Il Regno Unito chiude ai trans, ‘è donna solo chi nasce donna’

Nel Regno Unito, la giornata del 16 aprile 2025 segna un passaggio importante nel dibattito giuridico e sociale sul genere. La Corte Suprema ha stabilito, con una decisione unanime, che per l’applicazione dell’Equality Act del 2010, i termini “donna” e “sesso” devono essere interpretati nel senso di sesso biologico. La sentenza arriva a seguito del ricorso presentato da For Women Scotland, un gruppo femminista critico verso l’inclusione delle donne transgender negli spazi e nelle tutele riservati alle donne biologiche.

Il punto centrale era la legittimità di una norma adottata dal governo scozzese, secondo cui anche le persone transgender in possesso di un Gender Recognition Certificate avrebbero dovuto godere delle stesse protezioni previste per le donne cisgender (persone la cui identità di genere corrisponde al sesso assegnato alla nascita, ndr). La Corte ha rigettato questa impostazione, affermando che il sesso – così come definito dall’Equality Act – non può essere modificato da un certificato di riassegnazione legale. Il giudice Lord Hodge ha chiarito che la decisione “non rappresenta una vittoria di una parte sull’altra” e ha ricordato che le tutele contro la discriminazione per le persone transgender restano garantite. Ma l’orientamento della Corte introduce un distinguo preciso: le protezioni legali previste per le donne sono legate al sesso biologico, non all’identità di genere.

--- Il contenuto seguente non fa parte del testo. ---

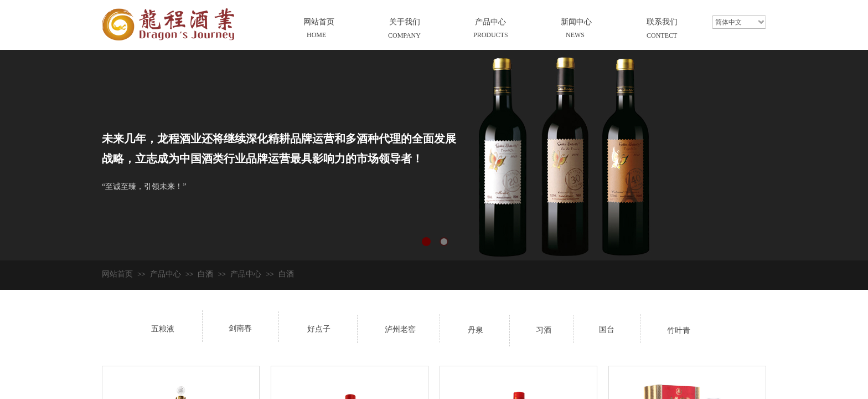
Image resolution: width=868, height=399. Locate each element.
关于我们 (405, 22)
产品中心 (490, 22)
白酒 (205, 274)
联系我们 (662, 22)
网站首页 (319, 22)
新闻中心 (576, 22)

Il nodo centrale della questione giuridica sta nell’apparente frizione tra due leggi: il Gender Recognition Act del 2004, che consente alle persone transgender di ottenere il riconoscimento legale del cambiamento di sesso, e l’Equality Act del 2010, che tutela da discriminazioni basate, tra le altre cose, su sesso e riassegnazione di genere. Il governo scozzese ha sostenuto che il possesso di un Gender Recognition Certificate implichi il diritto ad accedere agli stessi spazi e protezioni previsti per il sesso di destinazione. Tuttavia, la Corte Suprema ha espresso una lettura più restrittiva, dando priorità alla definizione biologica.

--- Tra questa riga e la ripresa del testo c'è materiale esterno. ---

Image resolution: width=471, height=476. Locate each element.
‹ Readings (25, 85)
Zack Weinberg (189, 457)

Secondo i giudici, la legge antidiscriminatoria distingue chiaramente il sesso dalla riassegnazione di genere. In altre parole, si può essere protetti in quanto persone transgender, ma questo non comporta automaticamente l’accesso a categorie riservate – come nel caso delle quote femminili o degli spazi dedicati alle donne – se non si appartiene biologicamente a quel sesso. La Corte ha così sancito un limite giuridico preciso: il riconoscimento legale del cambiamento di sesso non può modificare le categorie fondate sul sesso biologico, almeno per quanto riguarda le misure di protezione previste dall’Equality Act.

Questo pronunciamento contribuisce a definire in modo più netto i contorni legali delle politiche di genere nel Regno Unito, introducendo un parametro che potrebbe avere effetti anche su altre normative in settori come lavoro, istruzione, sport e accesso a servizi pubblici. Il rischio di una giurisprudenza frammentata, che separa la dimensione dell’identità da quella delle tutele concrete, è ora al centro del dibattito tra attivisti, giuristi e responsabili politici.